John and Emmie immigrated to New Zealand arriving in Wellington on 23rd November 1909[iv]  the newspaper noting
that there were two Rixon girls onboard, Phyllis and her sister.

The 23rd May 1910 issue of the Taranaki Daily Mail carried a report on the sale of the Roydon Estate. Lot 2 consisting of
131 acres plus a fine homestead and outbuildings was purchased by Mr J W Rixon. Mr Rixon held the property for four years the Taranaki Herald on 4th July 1914 reporting that Mr J W Rixon had already sold his farm but listing the sale of the animals and equipment from the farm.

By April 1915 the Rixon family had moved to Levin purchasing a mixed sheep and cattle farm in the area.[v]  Levin was
on the Palmerston North to Wellington Railway line a large number of Horowhenua families came by train to Plimmerton
to enjoy holidays.  It is possible that John & Emmie came down
to Plimmerton and would have known about 75 Motuahara
Road house built by Mr G A Troup.   

                                       Turville House, Plimmerton  2017 

In preparation for volunteering for the New Zealand
Expeditionary Force (NZEF) John had sold his farm and on
22nd May 1917[vi] there was a sale to sell the remaining
sheep and cattle from the farm. Also in preparation for John
serving overseas Emmie leased from April 1917, 75 Motuhara
Road, Plimmerton. The Rixon family had immigrated from
Turville, Buckenhamshire and started to use 'Turville House'
at this stage. 

John’s military service is dated  from 20th April 1917 but he was given three months to complete financial arrangements entering Trentham Military Camp on 25th July 1917 as Private John Wingrove Rixon, 30th Reinforcements, Wellington Infantry Regiment[vii]. ​Private Rixon is listed as a married sheep farmer of Plimmerton, his next of kin Mr E.L. Rixon, Turville, Plimmerton. Private Rixon’s his enlistment papers note his next of kin, Mrs E L Rixon, Turville, Plimmerton.

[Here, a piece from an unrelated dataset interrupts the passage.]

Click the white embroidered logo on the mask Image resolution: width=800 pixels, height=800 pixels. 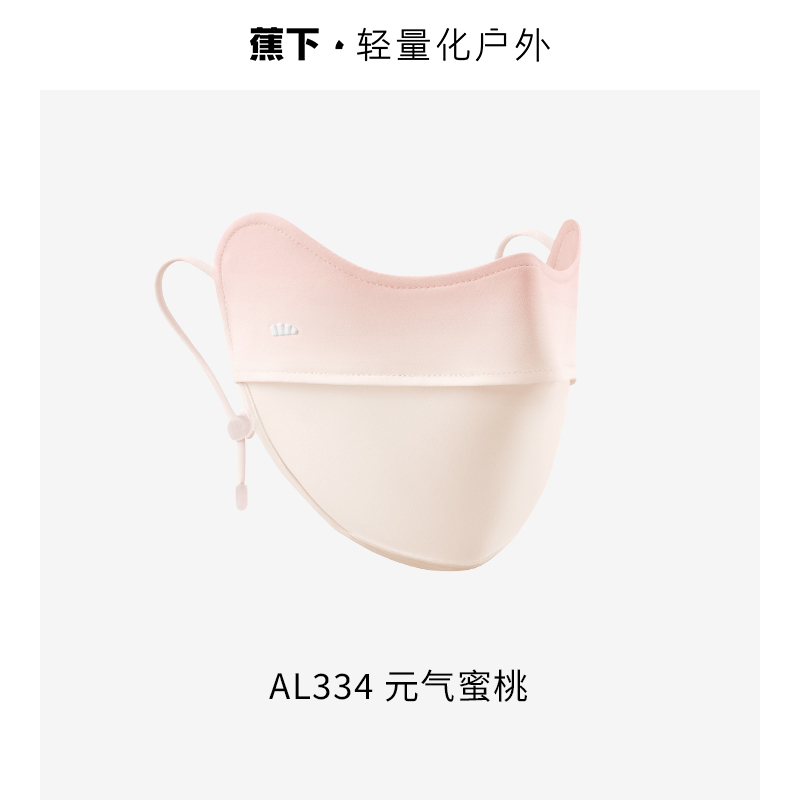tap(284, 331)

During basic training Private Rixon, on 21st August 1917 was promoted to Temporary Corporal Rixon and sailed with the 30th Reinforcements leaving Wellington on 13th October 1917. The 30th Reinforcements arrived in England on 9th December 1917 and was marched into Sling Military Camp. As was normal practice Temporary Corporal Rixon lost the
rank but was confirmed as Lance Corporal  Rixon on arrival in Sling. Lance Corporal  was posted to B Company,
4th Reserve Battalion, Wellington Infantry Regiment .  While undergoing training at Sling Private Rixon on
8th February 1918 was admitted to hospital with influenza and did not return to Sling Camp until 30th April 1918. On
5th June 1918 Lance Corporal Rixon reverted to Private Rixon, at his own request, and was sent to the Machine Gun Training School, Grantham Military Camp. Following training Private Rixon was sent to France on 1st October 1918
joining D Company, NZ Machine Gun Corp on 10th October 1918. The  Machine Gun Corps as part of the New Zealand Division were involved pushing back German Forces. On 4th November 1918 New Zealand Forces were committed to the capture of the ancient French Fortress town, Le Quesnoy.  On the first day of the battle Private Rixon was wounded by shrapnel possibly from German shelling as two other D Company Machine Gunners were killed and another three dying
of their wounds.
Private Rixon was removed by Field Ambulance to the 38th Casualty Clearing Station (CCS) with a Gunshot Wound (GSW)
to the right arm. Following assessment and treatment Private Rixon was evacuated to the 4th General Hospital on 5th November 1919 and then by sea to England. Private Rixon was admitted to the Red Cross Military Hospital, London where shrapnel was removed from a “simple flesh wound” it was estimated that Private Rixon would be for action within a month.[viii]
Private Rixon was moved from the Red Cross Hospital on 20th December 1918 to the NZ Convalescent Hospital then on 11th February 1919 to the Codford Depot to wait for his return to New Zealand.
Private Rixon left England on 11th March 1919 arriving in
New Zealand on 30th April 1919 and was given a month’s leave
before being discharged “ on termination of period of engagement’
on 27th May 1919.

John returned to civilian life and his family in Plimmerton.  
On 19th October 1920 Turville House, Plimmerton was offered for
sale. [ix] The Rixon family returned to farming and in 1935 were
based in Mangapai, Whangarei where they remained until 1950
when both John and Emmie died and are buried in the local cemetery.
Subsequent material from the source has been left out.